17. Il résulte de ce qui a été dit ci-dessus que le moyen tiré de ce que la décision fixant le pays de renvoi devrait être annulée par voie de conséquence de l’illégalité de la décision portant obligation de quitter le territoire français doit être écarté.
18. Il résulte de ce qui a été dit ci-dessus que le moyen tiré de ce que la décision d’interdiction de retour devrait être annulée par voie de conséquence de l’illégalité de la décision portant obligation de quitter le territoire français doit être écarté.
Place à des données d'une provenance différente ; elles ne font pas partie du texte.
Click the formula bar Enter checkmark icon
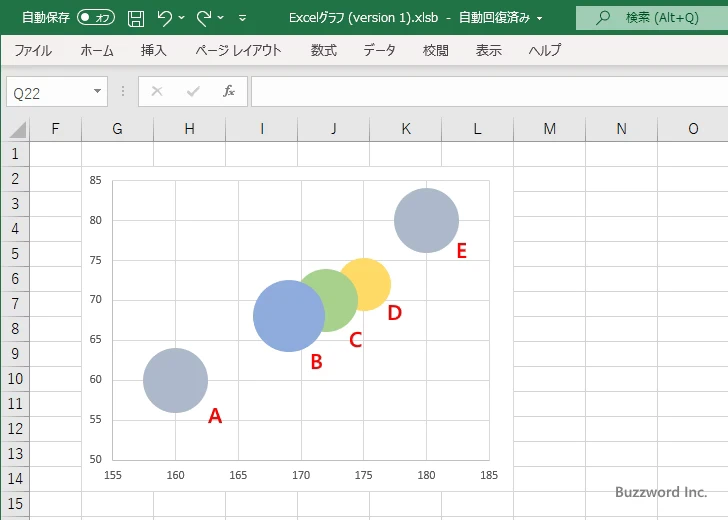728x520 pixels. pyautogui.click(x=193, y=91)
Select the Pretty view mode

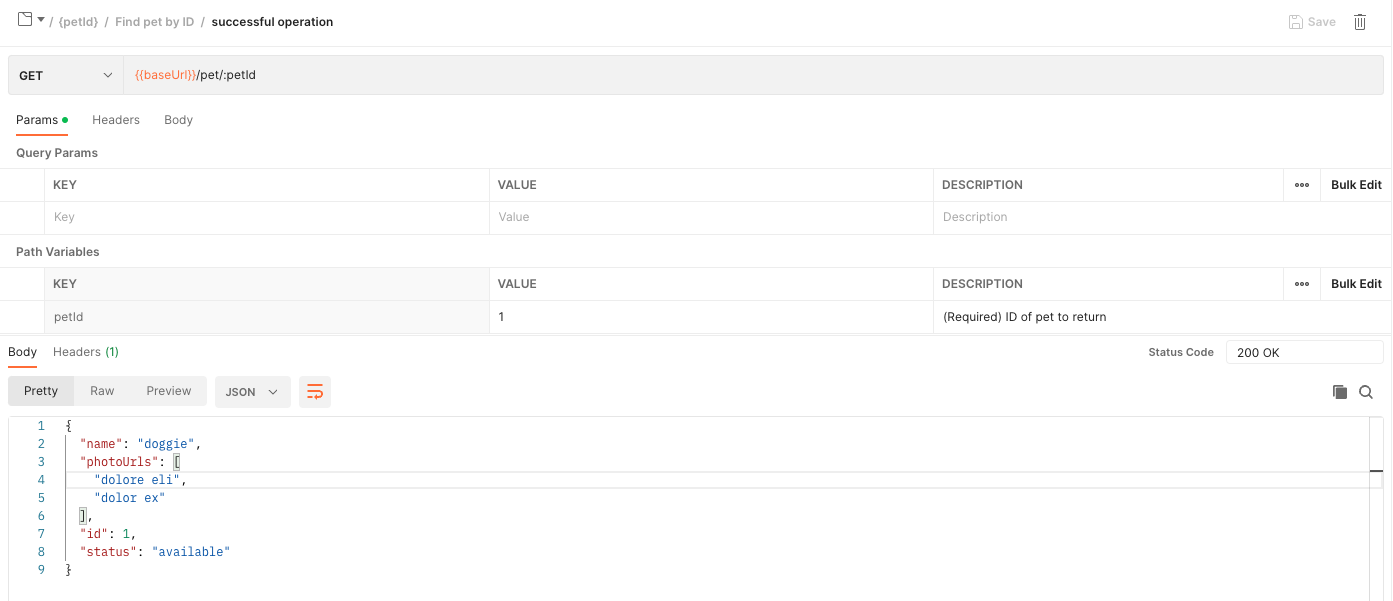point(41,391)
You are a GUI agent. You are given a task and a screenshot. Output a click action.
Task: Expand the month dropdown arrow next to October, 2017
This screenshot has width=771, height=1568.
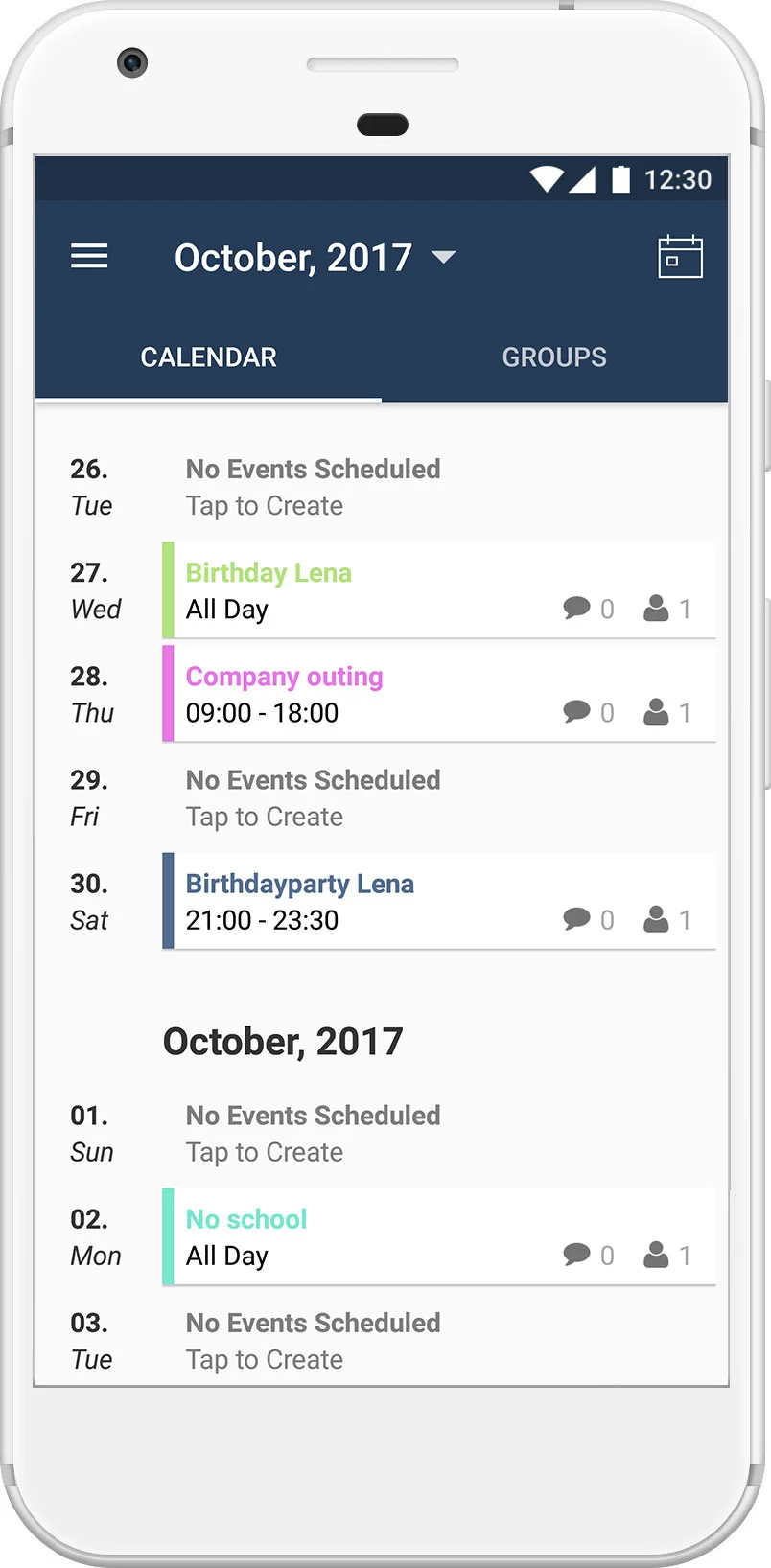pyautogui.click(x=444, y=257)
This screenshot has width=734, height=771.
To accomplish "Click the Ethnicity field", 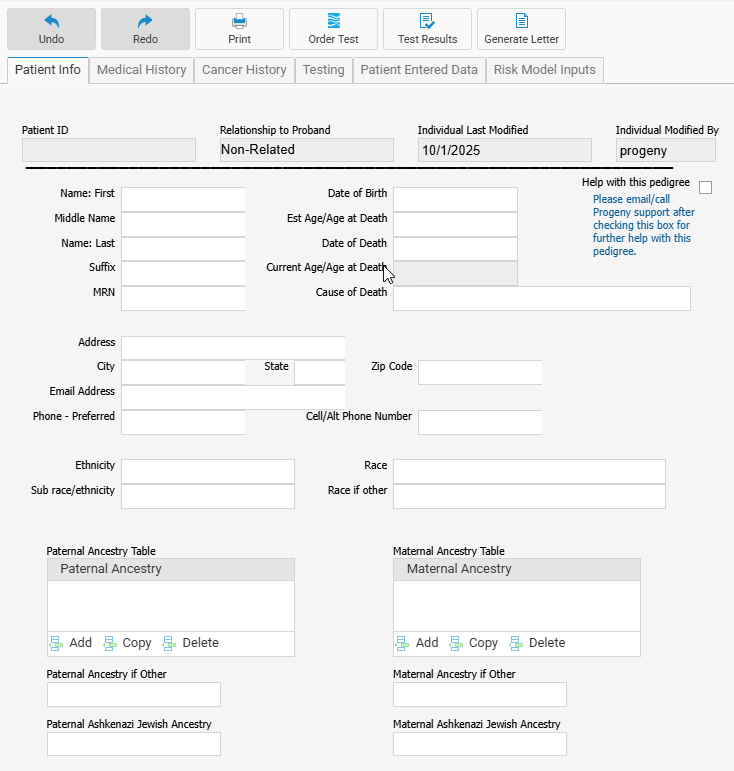I will (x=207, y=471).
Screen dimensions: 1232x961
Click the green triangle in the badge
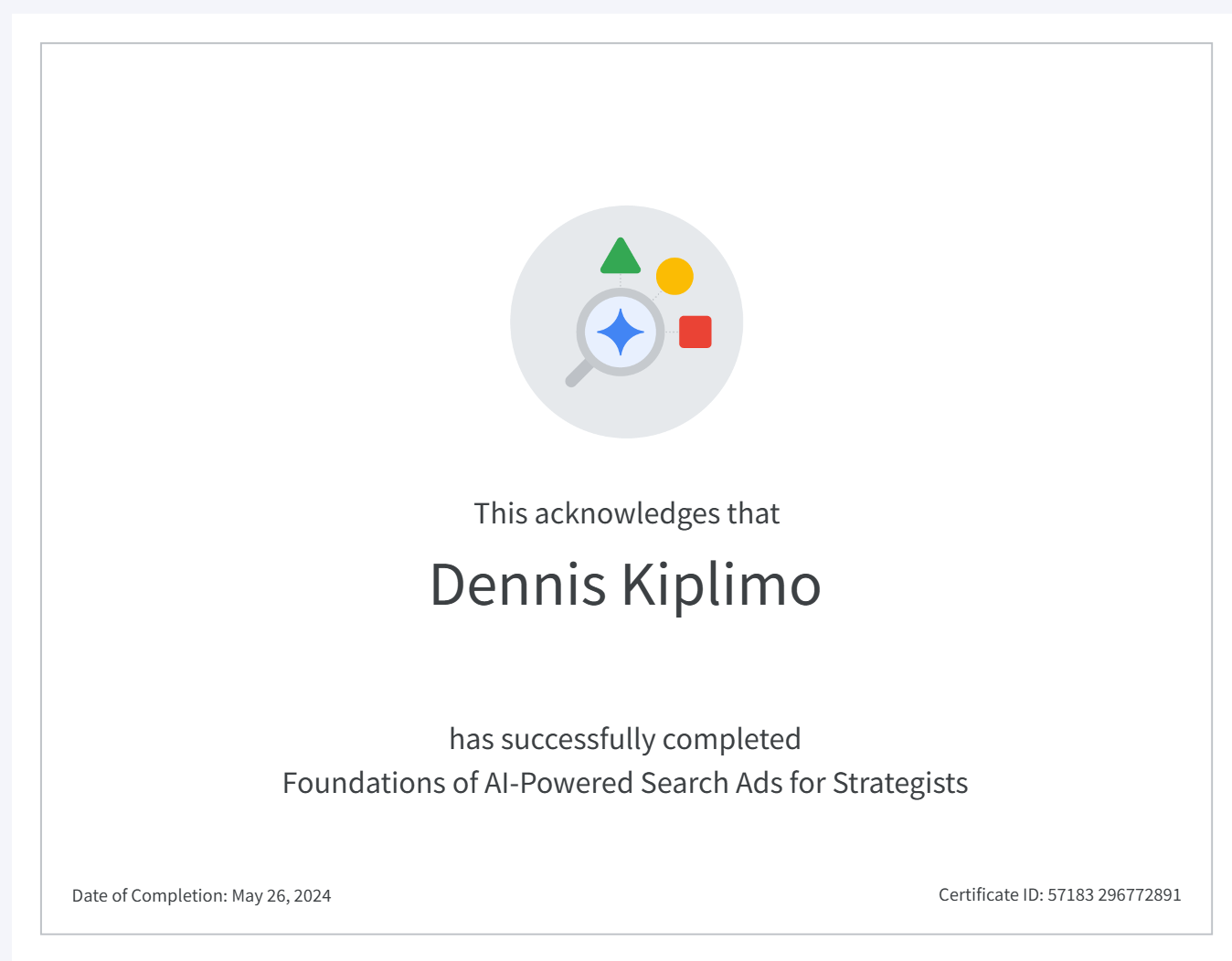[x=621, y=259]
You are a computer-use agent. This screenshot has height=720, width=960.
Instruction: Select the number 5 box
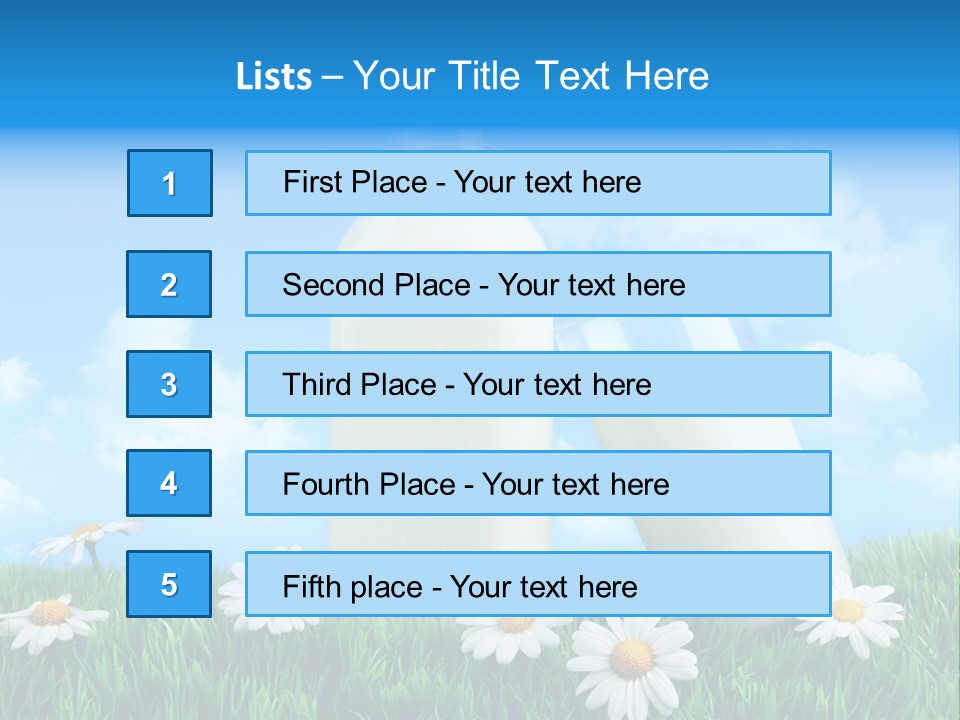pyautogui.click(x=169, y=584)
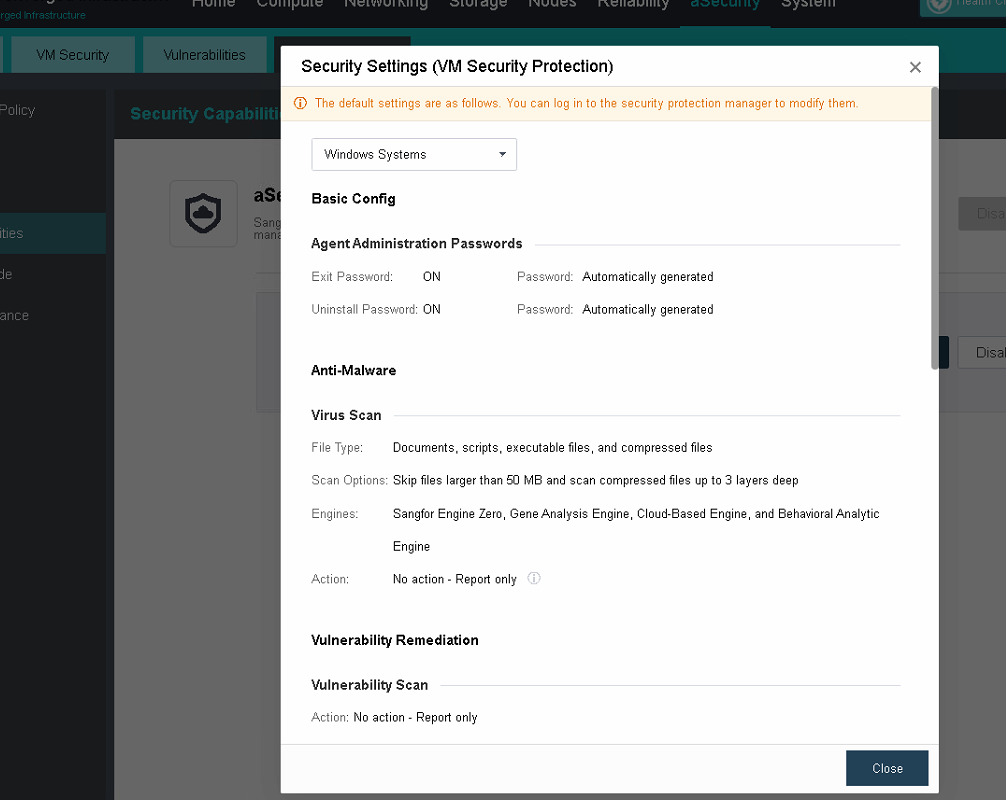The height and width of the screenshot is (800, 1006).
Task: Close the Security Settings dialog with X
Action: tap(914, 68)
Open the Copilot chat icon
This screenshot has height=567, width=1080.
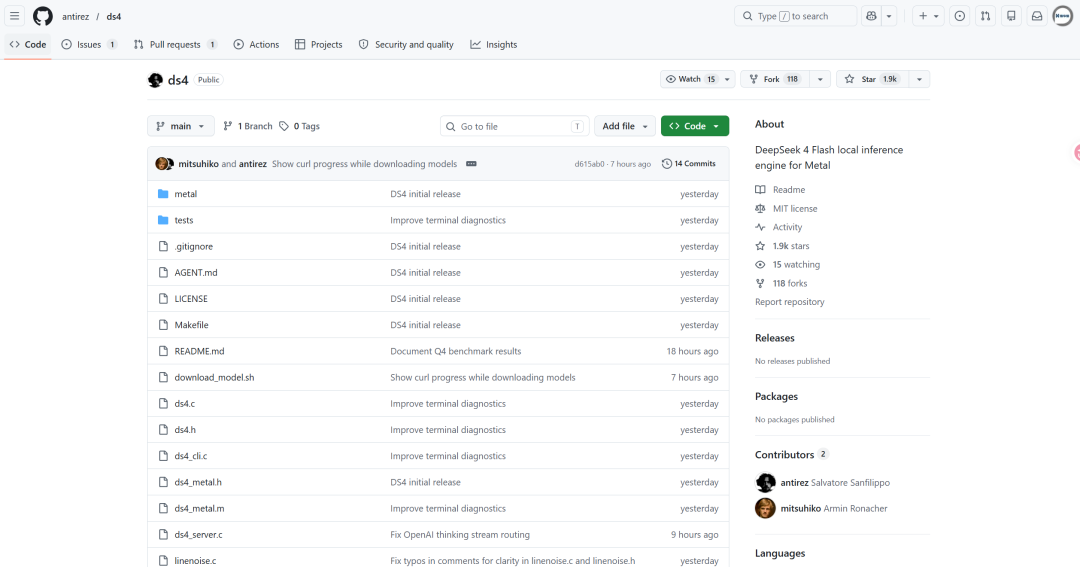[871, 16]
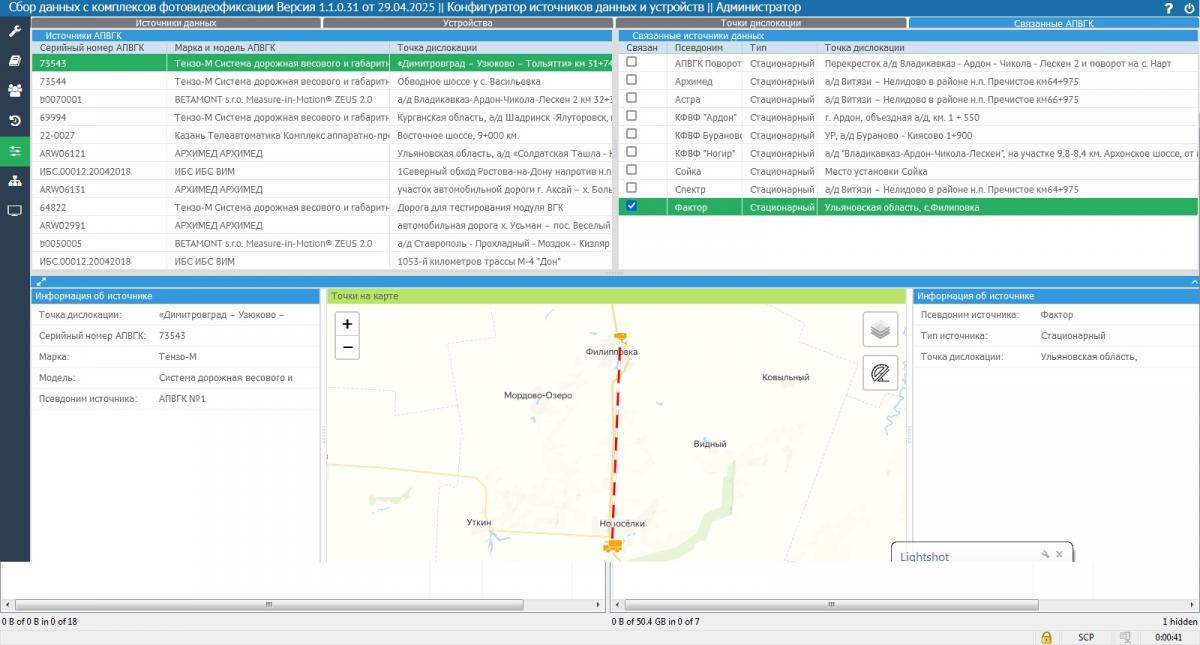Check the Архимед source checkbox
The width and height of the screenshot is (1200, 645).
[631, 81]
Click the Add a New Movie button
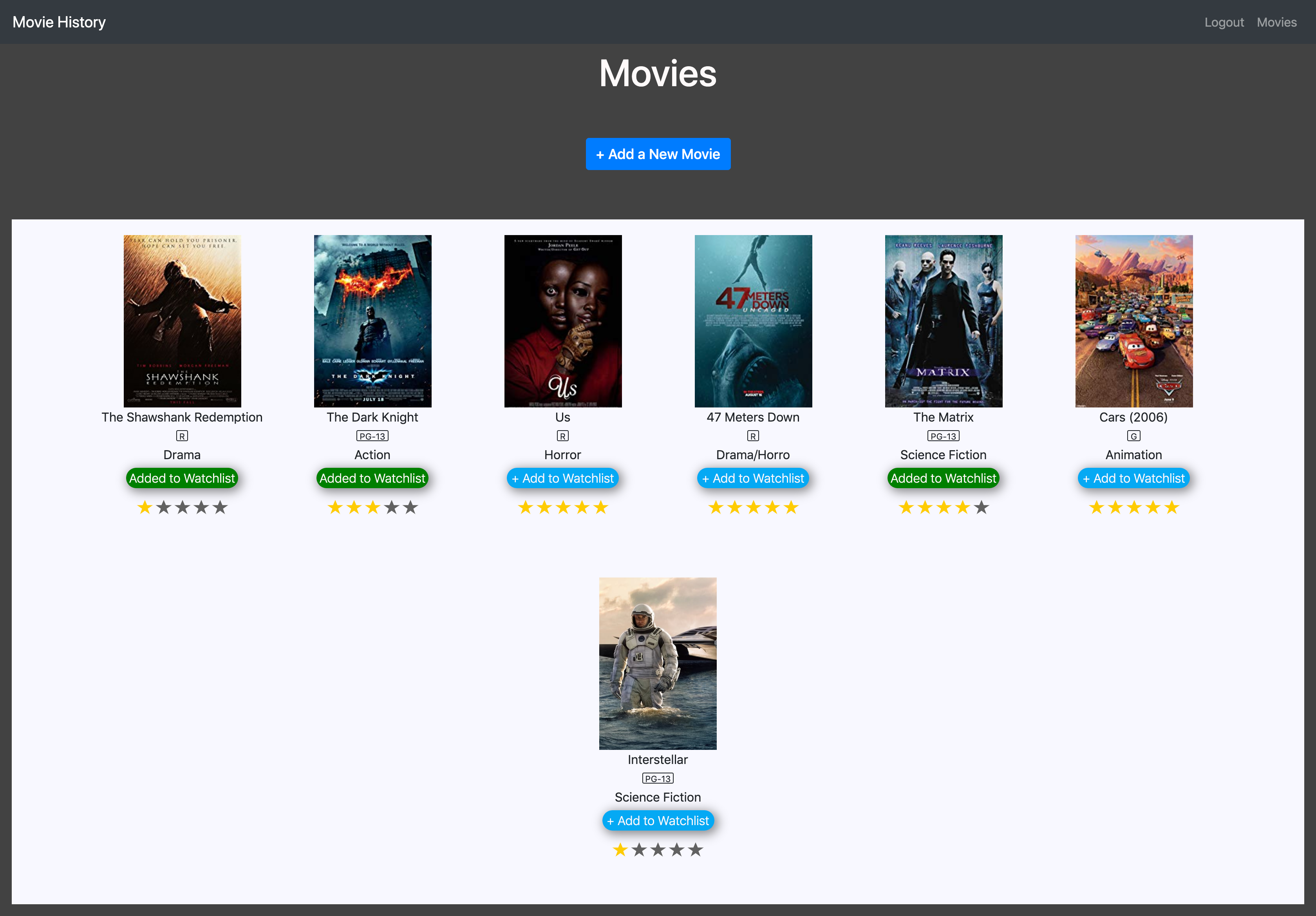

19. Il résulte de ce qui précède que M. C… n’est pas fondé à demander l’annulation de l’arrêté du 16 février 2026 portant obligation de quitter le territoire français.
Sur les conclusions à fin d’injonction :
20. Le présent jugement qui rejette les conclusions à fin d’annulation de la requête n’implique aucune mesure d’exécution. Il y a lieu, par suite, de rejeter les conclusions de M. C… à fin d’injonction.
Sur les frais liés au litige :
21. Les dispositions de l’article L. 761-1 du code de justice administrative font obstacle à l’octroi d’une somme au titre des frais exposés et non compris dans les dépens à la partie perdante. Par suite, il y a lieu de rejeter les conclusions de M. C… présentées sur ce fondement.
D É C I D E :
Article 1er : La requête de M. C… est rejetée.
Article 2 : Le présent jugement sera notifié à M. F… C… et au préfet d’Ille-et-Vilaine.
Rendu public par mise à disposition au greffe le 2 mars 2026.
Le magistrat désigné,
signé
O. Gosselin
Le greffier,
signé
N. Josserand
La République mande et ordonne au préfet d’Ille-et-Vilaine en ce qui le concerne ou à tous commissaires de justice à ce requis en ce qui concerne les voies de droit commun, contre les parties privées, de pourvoir à l’exécution de la présente décision.